VerseVille
- Editor-in-chief: Sonnet Mondal
- Categories: Poetry literary magazine
- Frequency: Quarterly
- Founded: 2008; 18 years ago
- Country: India
- Based in: Kolkata, West Bengal
- Website: www.verseville.org
- ISSN: 0974-3057

= VerseVille =

Indian literary e-magazine

VerseVille (formerly The Enchanting Verses) is a poetry e-magazine based in West Bengal, India. Since 2008 the magazine has published three to four issues per year featuring works of both new and established poets. The magazine also publishes translations, book reviews, essays on poetry and research articles. In March 2015, The Independent Newspaper mentioned the Enchanting Verses as a leading Indian electronic literary review whose prime focus is the world’s contemporary poetry and the ANI News mentioned it as a prominent international e-magazine from India later in the same month. Some notable contributors include Sidney Wade, Liao Yiwu, Donald Revell, Tom Bradley (author), Rae Desmond Jones, Martha Collins, Miguel Barnet, Diann Blakely, Charles Harper Webb, Malay Roy Choudhury, Gopi Kottoor, K. Satchidanandan, Candice James, Melissa Studdard, B. R. Dionysius, Taslima Nasrin, Hemant Divate, Abhay Kumar, Kishwar Naheed, and Nathalie Handal.
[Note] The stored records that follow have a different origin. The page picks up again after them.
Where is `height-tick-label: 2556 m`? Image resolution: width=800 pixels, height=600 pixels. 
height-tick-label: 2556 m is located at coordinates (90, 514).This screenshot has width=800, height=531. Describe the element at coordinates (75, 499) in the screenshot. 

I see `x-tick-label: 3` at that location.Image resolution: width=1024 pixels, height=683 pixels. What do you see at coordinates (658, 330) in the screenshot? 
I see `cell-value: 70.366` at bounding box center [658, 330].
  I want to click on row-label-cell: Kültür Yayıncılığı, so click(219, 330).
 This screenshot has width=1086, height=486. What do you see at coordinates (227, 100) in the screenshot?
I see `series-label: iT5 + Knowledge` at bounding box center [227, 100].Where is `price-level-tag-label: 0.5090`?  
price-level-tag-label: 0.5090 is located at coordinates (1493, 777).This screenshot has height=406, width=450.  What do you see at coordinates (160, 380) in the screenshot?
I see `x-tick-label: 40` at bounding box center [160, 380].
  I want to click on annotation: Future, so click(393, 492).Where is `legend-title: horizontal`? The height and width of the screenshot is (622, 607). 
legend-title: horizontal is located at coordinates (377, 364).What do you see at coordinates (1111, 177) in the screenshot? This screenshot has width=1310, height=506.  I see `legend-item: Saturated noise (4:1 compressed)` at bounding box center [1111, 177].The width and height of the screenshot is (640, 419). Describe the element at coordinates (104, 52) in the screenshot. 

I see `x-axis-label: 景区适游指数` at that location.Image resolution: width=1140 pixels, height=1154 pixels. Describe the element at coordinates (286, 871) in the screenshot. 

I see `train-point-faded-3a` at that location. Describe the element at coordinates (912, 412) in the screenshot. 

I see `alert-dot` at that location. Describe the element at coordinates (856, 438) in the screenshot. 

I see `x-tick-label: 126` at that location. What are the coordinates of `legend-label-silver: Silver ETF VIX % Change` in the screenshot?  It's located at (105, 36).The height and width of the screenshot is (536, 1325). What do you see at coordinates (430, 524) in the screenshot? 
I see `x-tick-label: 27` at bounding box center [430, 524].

== Collaboration with Stremez ==
The Enchanting Verses collaborated with the Macedonian literary magazine Stremez in March 2011 to contribute to cultural exchange through poetry between Macedonia and the rest of the world. This collaboration has received special mentions in the Diplomatic Bulletin of the Ministry of Foreign Affairs of the Republic of Macedonia along with other international media.

== The Enchanting Poet ==
The journal bestows in each issue the title of The Enchanting Poet to a poet in recognition of contributions to the world of poetry. Some recipients include Sidney WadeJayanta Mahapatra, Mateja Matevski, Jovica Tasevski-Eternijan, and Stephen Gill.
Mateja Matevski was featured as The Enchanting Poet in 2011 who won the Golden Wreath Award later in that year.